Cette essence, cette nature qui le caractérise, c’est par ses actions au cours de l’histoire qu’il va aller à sa rencontre.
Le héros a un but dans l’histoire, quelque chose d’incoercible. Il n’est pas dans l’erreur en poursuivant ce but. S’il échoue, il perd tout.

Il va devoir affronter ses peurs et les surmonter. Concrètement, ce sera des obstacles et des épreuves.
Ce processus que l’on nomme arc dramatique doit le mener d’une vie qu’il vit pleinement selon sa persona (et c’est là où se situe son erreur) à une vie où il vit pleinement selon sa véritable nature.

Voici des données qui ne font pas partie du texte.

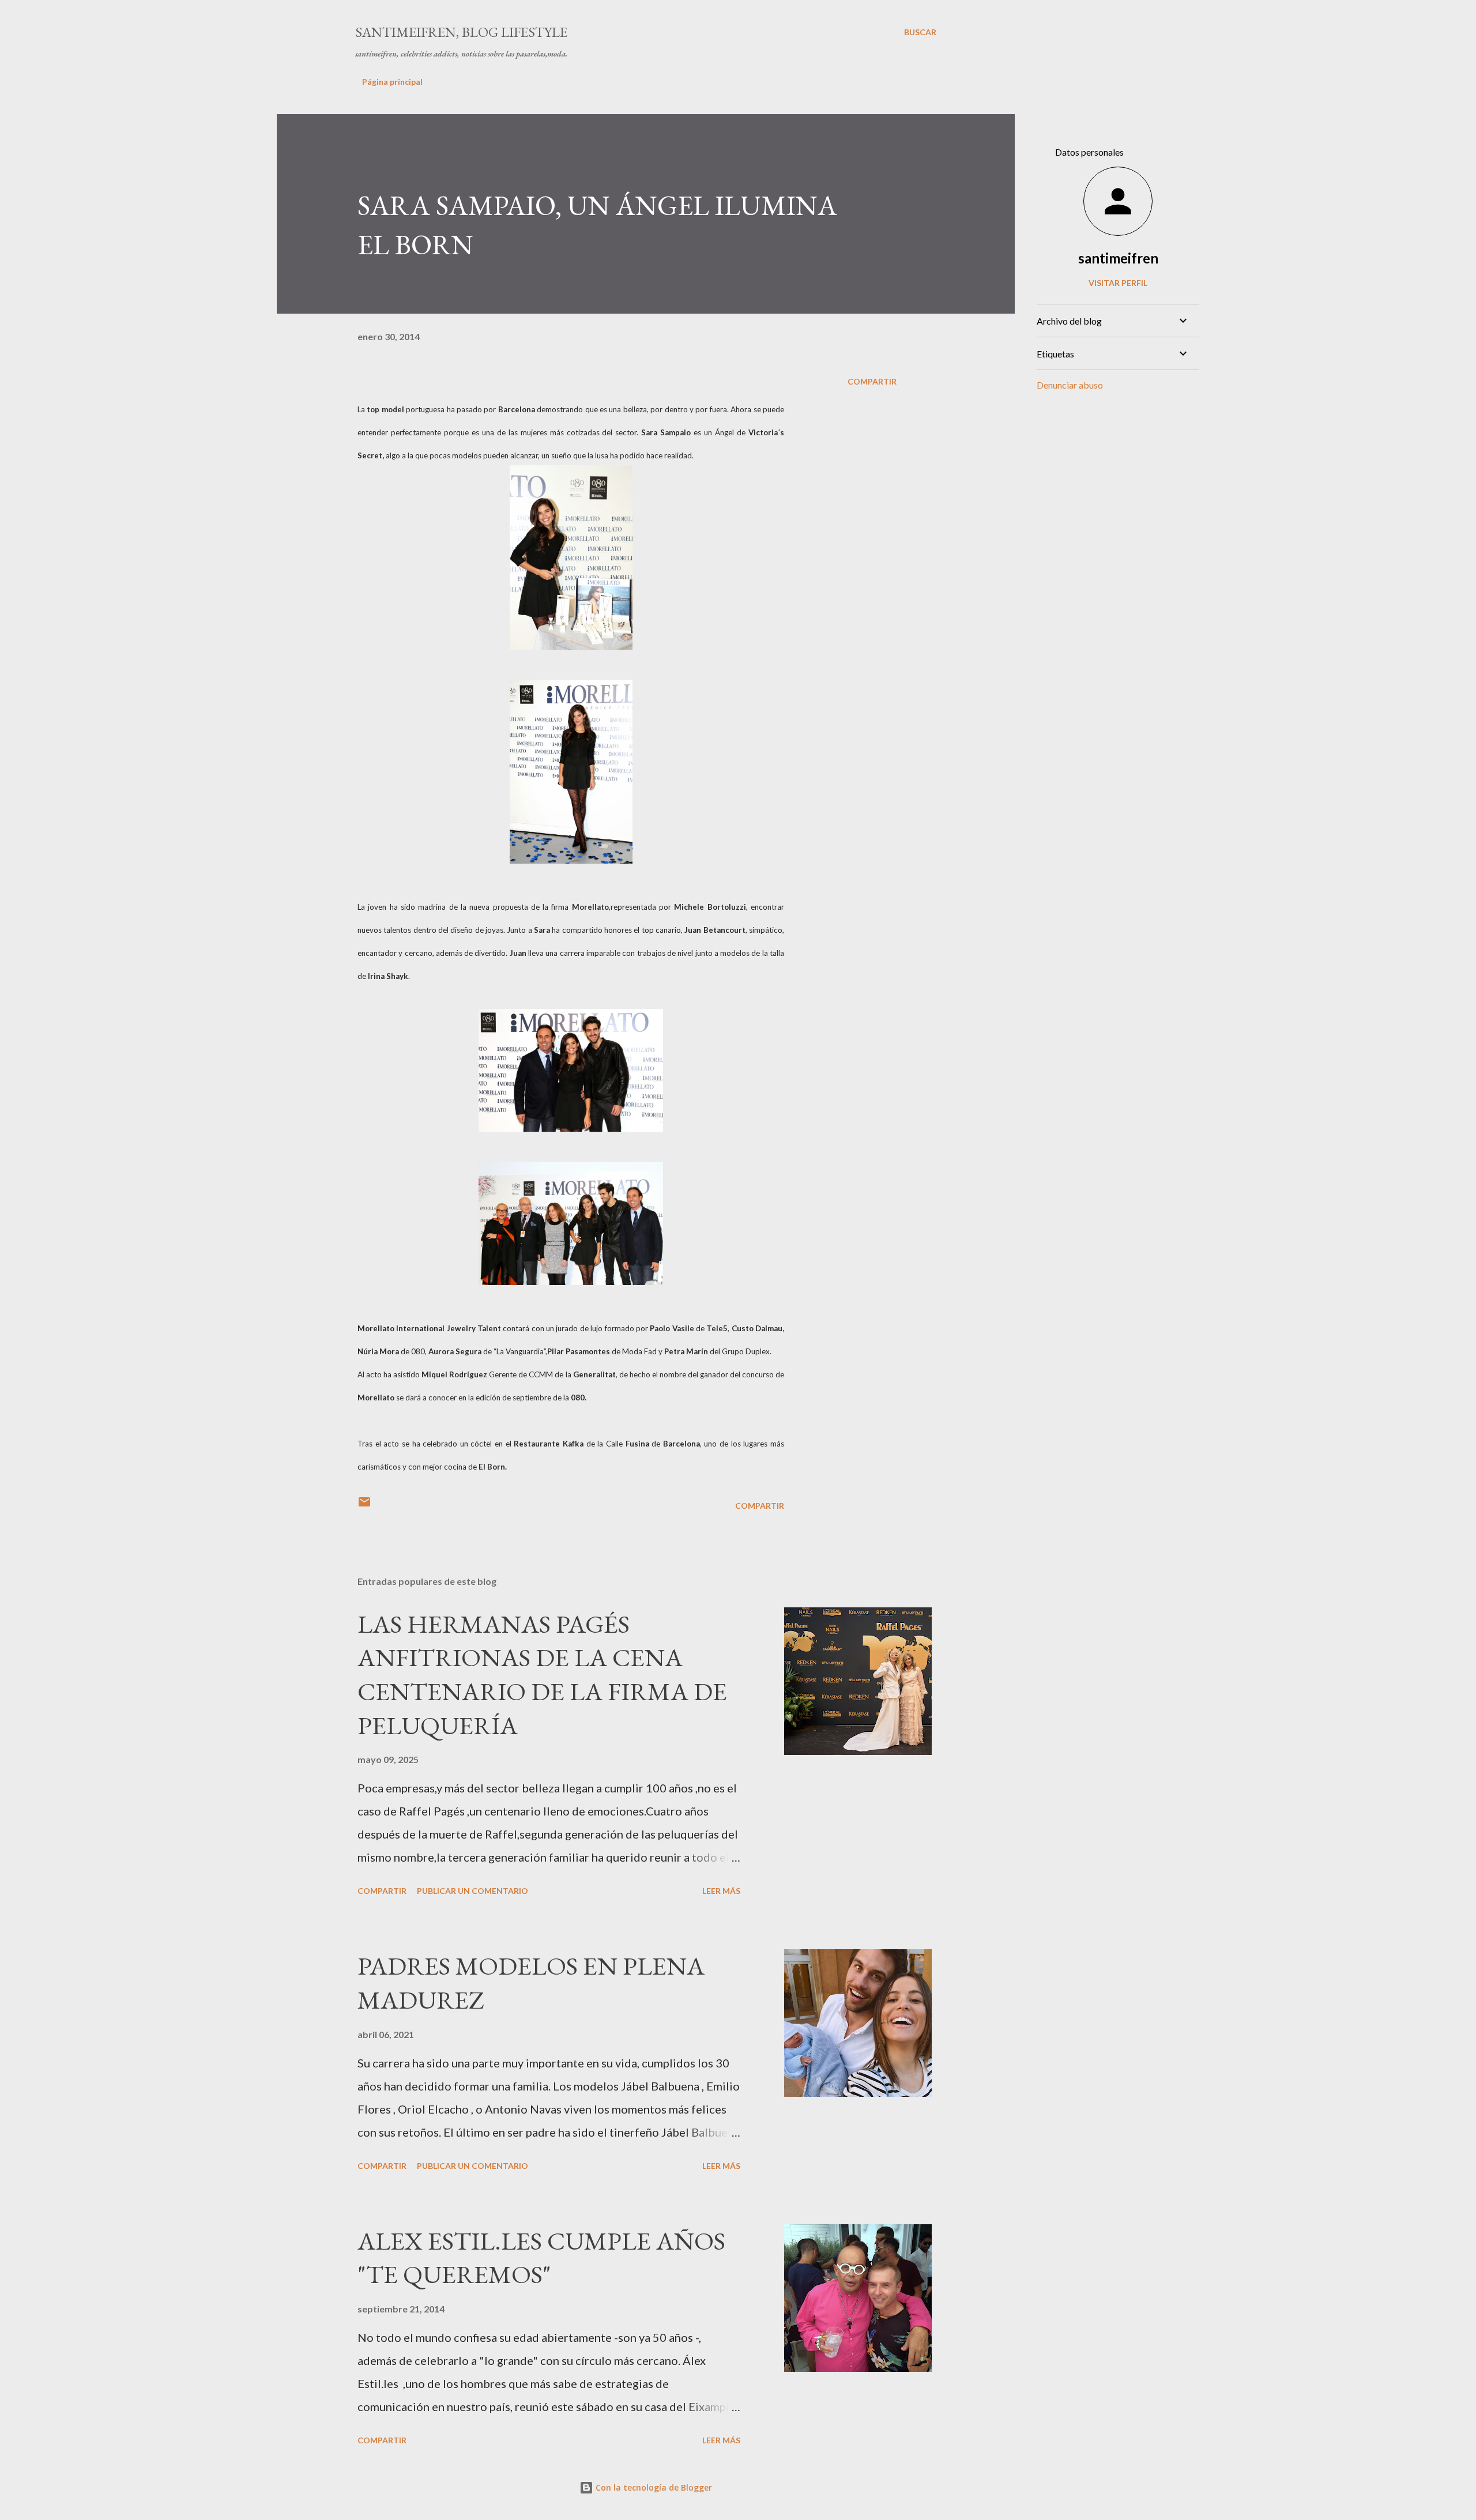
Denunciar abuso (1070, 384)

Si, par exemple, votre héroïne devient une sorcière à la fin de l’histoire, elle sera probablement condamnée par l’opinion publique qui juge selon sa propre morale.
Mais puisqu’elle se sera réalisée conformément à sa véritable nature, qu’elle aura reconnue son essence et donnée un sens à son existence, alors les choses sont plutôt bien pour elle.

La loi de causalité

En fiction, on y échappe rarement. Les conséquences de la blessure fondamentale font que le héros a une existence émotionnellement protégée dans le monde ordinaire, c’est-à-dire le monde au début de l’histoire.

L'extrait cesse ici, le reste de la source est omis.